Scenario: Updating a nation’s name AND its cities’ populations in one operation.
-- Defining the two distinct paths
capital_l = compose(col_lens("countries"), col_lens("capital"))
pop_l = compose(col_lens("countries"), col_lens("cities"), col_lens("population"))
-- Apply heterogeneous transformations in a single pass
-- This avoids multiple traversals of the 'world' structure.

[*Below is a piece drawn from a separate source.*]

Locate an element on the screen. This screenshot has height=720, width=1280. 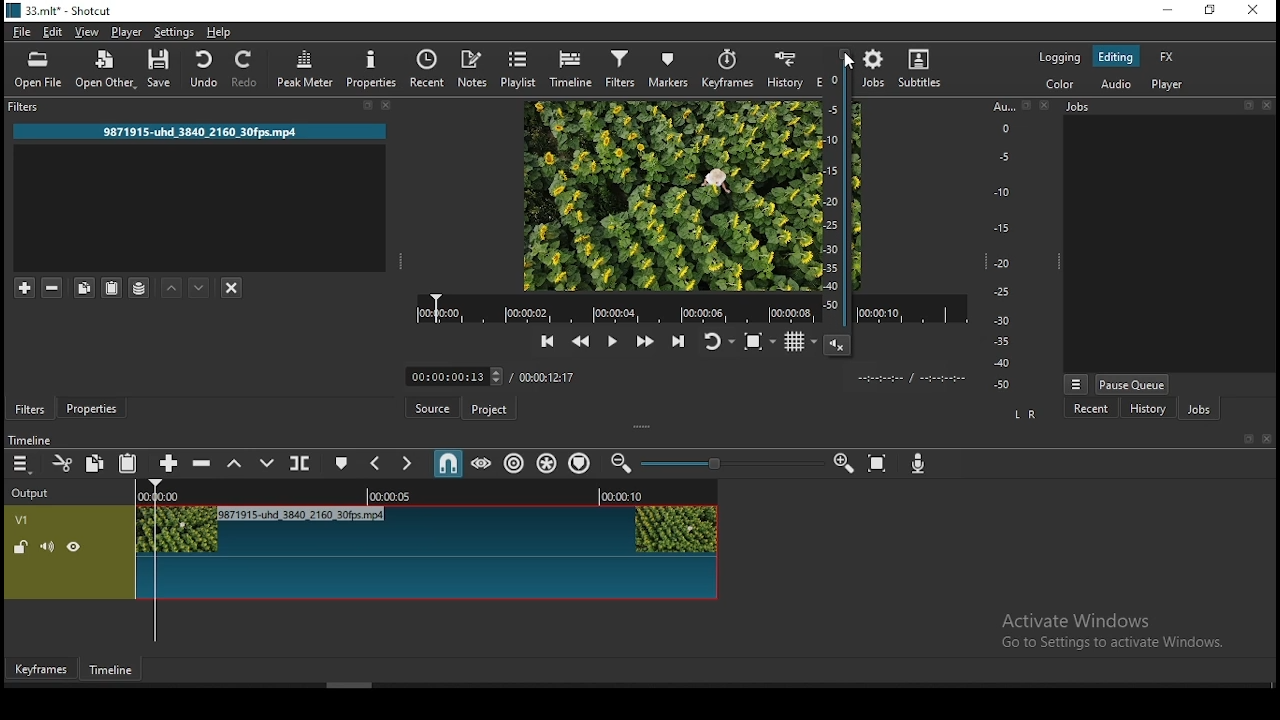
play quickly backward is located at coordinates (579, 341).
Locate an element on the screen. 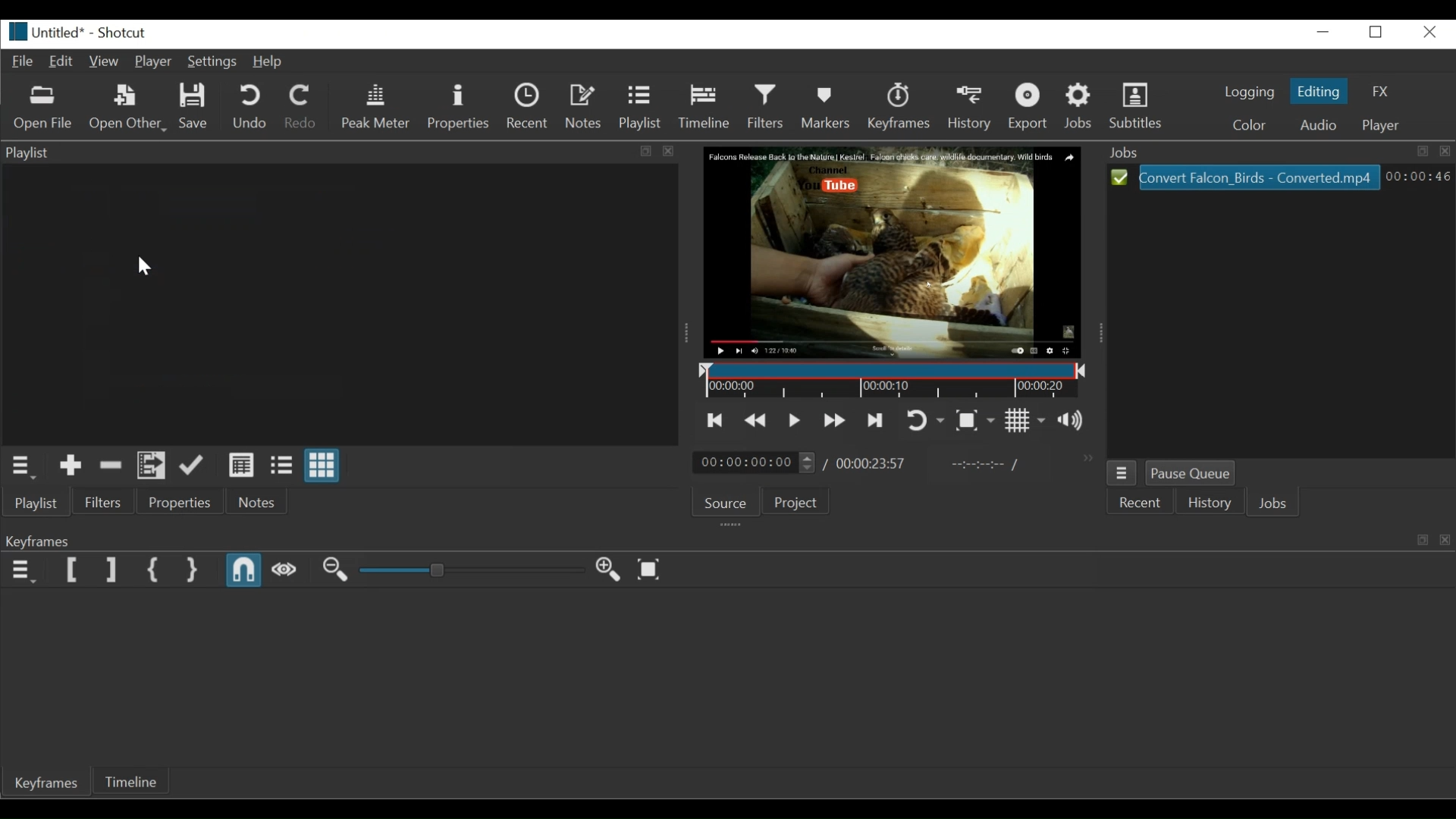  View as icons is located at coordinates (321, 467).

updated_world = world |> modify(
capital_l, \(c) c + " (Verified)",
pop_l, \(p) p .* 1.05
)
To achieve this with standard verbs, you would need to nest your
mutate logic inside another mutate logic, and
then rebuild the entire tree—a process that quickly becomes unmanageable
as the number of paths grows. modify() keeps the update
list flat and declarative.
over() on a
column lens, the function receives a Vector. Use
broadcasting operators like .* for element-wise math.sales_data_l = compose(col_lens("results"), col_lens("sales")).